A desclassificação do atleta de 27 anos pelo Comitê Olímpico Internacional (COI) aconteceu pelo uso de capacete que retratava atletas ucranianos mortos na guerra com a Rússia. As imagens no capacete violavam as regras sobre expressão durante a competição.

“Vlad Heraskevych foi privado da oportunidade de competir pela vitória nos Jogos Olímpicos, mas retorna à Ucrânia como um verdadeiro vencedor”, afirmou o presidente do Shakhtar, Rinat Akhmetov, em comunicado do clube. A doação foi realizada no valor equivalente ao prêmio em dinheiro que a Ucrânia pagaria a atletas que conquistam medalha de ouro nos Jogos, segundo a Reuters.

O atleta também recebeu elogios do presidente da Ucrânia, Volodymyr Zelensky.

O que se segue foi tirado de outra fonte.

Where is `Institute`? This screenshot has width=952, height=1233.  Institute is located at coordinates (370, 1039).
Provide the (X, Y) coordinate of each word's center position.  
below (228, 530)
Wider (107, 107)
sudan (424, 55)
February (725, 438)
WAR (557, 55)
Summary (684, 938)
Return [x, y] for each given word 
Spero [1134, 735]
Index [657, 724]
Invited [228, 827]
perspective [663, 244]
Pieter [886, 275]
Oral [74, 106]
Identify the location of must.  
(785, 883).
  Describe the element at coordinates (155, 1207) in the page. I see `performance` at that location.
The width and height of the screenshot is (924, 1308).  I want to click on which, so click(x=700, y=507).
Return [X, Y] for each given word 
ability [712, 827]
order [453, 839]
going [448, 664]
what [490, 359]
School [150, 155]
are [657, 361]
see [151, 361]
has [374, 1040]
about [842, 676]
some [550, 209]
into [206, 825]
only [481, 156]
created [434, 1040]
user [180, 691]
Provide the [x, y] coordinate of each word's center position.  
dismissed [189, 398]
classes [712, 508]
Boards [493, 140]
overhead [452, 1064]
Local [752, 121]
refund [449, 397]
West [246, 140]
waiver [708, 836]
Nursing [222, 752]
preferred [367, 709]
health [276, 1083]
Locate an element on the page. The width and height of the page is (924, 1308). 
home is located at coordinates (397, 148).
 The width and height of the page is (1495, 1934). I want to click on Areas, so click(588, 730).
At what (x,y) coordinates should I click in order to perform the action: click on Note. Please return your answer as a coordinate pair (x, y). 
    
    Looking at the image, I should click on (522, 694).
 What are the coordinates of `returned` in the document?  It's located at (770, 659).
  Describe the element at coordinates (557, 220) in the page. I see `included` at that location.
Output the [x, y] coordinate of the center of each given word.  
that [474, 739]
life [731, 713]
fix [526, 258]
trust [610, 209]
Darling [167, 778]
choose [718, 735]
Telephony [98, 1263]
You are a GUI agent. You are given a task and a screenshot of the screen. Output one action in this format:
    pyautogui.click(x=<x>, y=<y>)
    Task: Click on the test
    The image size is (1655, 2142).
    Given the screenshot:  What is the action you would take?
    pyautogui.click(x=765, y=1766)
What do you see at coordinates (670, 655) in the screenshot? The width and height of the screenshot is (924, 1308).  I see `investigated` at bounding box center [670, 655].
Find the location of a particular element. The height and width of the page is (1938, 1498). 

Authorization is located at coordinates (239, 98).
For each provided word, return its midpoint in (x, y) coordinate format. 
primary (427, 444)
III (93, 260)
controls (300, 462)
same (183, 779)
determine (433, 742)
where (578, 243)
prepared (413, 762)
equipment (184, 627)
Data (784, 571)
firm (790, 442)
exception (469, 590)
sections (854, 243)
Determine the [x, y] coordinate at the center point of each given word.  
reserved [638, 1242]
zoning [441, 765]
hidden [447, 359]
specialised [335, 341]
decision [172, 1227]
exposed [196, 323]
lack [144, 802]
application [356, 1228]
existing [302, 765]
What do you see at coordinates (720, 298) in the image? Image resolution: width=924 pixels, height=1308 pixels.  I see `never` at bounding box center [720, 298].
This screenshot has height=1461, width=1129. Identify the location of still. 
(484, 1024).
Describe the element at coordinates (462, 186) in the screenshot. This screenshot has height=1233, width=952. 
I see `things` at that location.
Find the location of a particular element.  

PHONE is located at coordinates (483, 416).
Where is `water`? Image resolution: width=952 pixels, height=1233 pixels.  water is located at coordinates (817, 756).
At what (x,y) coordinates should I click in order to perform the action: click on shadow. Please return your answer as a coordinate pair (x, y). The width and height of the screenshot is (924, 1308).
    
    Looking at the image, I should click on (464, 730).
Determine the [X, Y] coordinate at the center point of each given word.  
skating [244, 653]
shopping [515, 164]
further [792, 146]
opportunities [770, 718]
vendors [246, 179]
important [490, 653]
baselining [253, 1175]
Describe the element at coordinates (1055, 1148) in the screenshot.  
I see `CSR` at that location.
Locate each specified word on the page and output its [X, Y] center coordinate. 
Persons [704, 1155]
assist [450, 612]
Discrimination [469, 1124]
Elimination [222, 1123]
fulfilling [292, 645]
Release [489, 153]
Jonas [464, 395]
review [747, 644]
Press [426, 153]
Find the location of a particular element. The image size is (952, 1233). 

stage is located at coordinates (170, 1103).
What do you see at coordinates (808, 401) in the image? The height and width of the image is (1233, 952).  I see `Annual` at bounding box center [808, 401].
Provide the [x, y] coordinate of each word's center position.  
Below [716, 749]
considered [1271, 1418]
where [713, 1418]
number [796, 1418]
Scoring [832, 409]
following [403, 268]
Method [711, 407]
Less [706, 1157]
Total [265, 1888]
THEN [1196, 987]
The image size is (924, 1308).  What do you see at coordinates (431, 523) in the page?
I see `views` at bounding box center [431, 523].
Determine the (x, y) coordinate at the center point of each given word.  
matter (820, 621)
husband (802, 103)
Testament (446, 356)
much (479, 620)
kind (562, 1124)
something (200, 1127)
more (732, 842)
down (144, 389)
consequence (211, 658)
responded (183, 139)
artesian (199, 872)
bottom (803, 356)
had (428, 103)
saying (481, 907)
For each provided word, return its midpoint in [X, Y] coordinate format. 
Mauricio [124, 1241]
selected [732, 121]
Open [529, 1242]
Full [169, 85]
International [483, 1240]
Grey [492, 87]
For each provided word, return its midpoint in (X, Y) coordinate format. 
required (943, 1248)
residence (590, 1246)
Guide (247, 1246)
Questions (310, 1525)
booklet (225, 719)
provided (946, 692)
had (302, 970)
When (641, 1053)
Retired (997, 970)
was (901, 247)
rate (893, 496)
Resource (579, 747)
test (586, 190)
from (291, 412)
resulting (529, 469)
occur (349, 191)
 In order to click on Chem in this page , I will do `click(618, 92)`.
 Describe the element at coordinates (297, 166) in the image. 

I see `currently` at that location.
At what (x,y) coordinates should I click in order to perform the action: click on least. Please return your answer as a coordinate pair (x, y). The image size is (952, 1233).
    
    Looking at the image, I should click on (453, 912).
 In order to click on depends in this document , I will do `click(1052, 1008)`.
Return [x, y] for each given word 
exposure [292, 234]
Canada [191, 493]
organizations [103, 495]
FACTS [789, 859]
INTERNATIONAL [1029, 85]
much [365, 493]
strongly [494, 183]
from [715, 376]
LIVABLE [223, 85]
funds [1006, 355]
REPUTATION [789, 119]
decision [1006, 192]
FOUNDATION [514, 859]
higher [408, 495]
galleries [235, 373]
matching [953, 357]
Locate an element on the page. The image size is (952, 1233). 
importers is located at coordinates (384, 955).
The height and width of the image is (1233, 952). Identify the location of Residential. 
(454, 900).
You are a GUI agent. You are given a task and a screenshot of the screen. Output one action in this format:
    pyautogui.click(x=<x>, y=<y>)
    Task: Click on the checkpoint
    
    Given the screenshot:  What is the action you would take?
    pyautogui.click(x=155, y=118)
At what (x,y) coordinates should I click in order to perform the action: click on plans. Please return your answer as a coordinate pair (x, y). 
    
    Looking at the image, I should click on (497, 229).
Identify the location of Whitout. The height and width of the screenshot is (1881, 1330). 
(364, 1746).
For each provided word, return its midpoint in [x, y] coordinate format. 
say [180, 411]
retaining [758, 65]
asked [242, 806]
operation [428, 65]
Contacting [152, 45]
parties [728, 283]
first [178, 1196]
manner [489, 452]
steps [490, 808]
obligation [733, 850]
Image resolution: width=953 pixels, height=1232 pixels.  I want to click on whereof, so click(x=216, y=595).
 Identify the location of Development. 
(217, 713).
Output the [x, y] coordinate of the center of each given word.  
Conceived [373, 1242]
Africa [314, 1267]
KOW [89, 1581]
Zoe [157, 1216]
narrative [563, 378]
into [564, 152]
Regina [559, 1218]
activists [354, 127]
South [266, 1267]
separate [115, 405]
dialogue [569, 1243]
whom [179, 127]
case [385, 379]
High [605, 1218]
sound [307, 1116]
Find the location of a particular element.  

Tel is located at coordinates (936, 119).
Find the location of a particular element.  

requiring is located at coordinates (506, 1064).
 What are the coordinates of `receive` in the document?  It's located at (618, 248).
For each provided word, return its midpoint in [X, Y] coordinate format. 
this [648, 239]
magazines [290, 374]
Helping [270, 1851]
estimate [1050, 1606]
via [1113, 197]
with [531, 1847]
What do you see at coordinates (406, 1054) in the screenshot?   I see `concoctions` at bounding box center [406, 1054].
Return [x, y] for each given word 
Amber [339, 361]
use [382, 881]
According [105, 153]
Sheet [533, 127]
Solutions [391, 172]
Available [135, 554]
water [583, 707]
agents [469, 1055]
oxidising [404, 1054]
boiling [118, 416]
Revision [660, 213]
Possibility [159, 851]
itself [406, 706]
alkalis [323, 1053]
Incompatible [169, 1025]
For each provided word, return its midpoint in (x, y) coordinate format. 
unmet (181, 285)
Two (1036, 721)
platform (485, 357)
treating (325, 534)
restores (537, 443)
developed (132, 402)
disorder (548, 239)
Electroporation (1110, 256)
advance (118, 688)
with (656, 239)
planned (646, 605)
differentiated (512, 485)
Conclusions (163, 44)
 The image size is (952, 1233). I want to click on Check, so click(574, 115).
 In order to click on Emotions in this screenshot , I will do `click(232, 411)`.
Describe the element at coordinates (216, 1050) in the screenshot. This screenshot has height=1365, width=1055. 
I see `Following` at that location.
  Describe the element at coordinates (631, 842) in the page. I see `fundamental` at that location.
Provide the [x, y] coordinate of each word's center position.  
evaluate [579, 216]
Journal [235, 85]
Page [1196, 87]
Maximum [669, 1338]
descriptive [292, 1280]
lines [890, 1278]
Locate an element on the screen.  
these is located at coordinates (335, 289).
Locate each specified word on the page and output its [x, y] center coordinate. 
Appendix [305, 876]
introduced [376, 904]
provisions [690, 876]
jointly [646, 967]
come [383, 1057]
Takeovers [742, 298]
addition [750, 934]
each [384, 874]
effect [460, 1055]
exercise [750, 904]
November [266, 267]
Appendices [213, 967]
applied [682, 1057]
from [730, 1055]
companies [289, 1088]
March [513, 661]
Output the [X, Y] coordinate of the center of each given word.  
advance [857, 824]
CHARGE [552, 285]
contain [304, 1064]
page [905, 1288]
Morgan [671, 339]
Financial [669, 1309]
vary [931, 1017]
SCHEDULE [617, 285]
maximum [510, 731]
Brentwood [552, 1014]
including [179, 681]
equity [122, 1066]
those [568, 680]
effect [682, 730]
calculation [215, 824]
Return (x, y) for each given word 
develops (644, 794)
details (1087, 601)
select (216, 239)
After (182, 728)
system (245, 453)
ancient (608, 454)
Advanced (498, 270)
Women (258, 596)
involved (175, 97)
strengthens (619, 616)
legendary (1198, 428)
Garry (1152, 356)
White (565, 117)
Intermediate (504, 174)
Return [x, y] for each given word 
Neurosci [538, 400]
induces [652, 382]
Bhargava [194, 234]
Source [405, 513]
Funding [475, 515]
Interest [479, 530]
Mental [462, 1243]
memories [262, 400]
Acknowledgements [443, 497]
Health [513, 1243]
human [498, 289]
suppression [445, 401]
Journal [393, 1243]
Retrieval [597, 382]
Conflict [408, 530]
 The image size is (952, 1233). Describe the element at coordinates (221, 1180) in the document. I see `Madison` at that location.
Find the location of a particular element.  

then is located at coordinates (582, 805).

Recurso na Corte Arbitral do Esporte

Heraskevych havia recebido autorização para treinar com o capacete em Cortina d’Ampezzo, onde fica o centro de esportes de gelo. Na véspera do início da competição, o Comitê Olímpico decidiu que ele não poderia utilizar durante a competição. O atleta tentou recorrer na Corte Arbitral do Esporte, mas perdeu poucas horas antes da prova.

A alternativa fornecida pelo COI foi o uso de uma braçadeira preta e a exibição do capacete antes e depois da corrida, mas não durante a competição. O argumento seria que o uso violaria as regras que vetam manifestação políticas nas áreas de competição.

O atleta foi desclassificado, então, quando a Federação Internacional de Bobsled e Skeleton decidiu que as imagens no capacete violavam as regras sobre a expressão de atletas nos Jogos.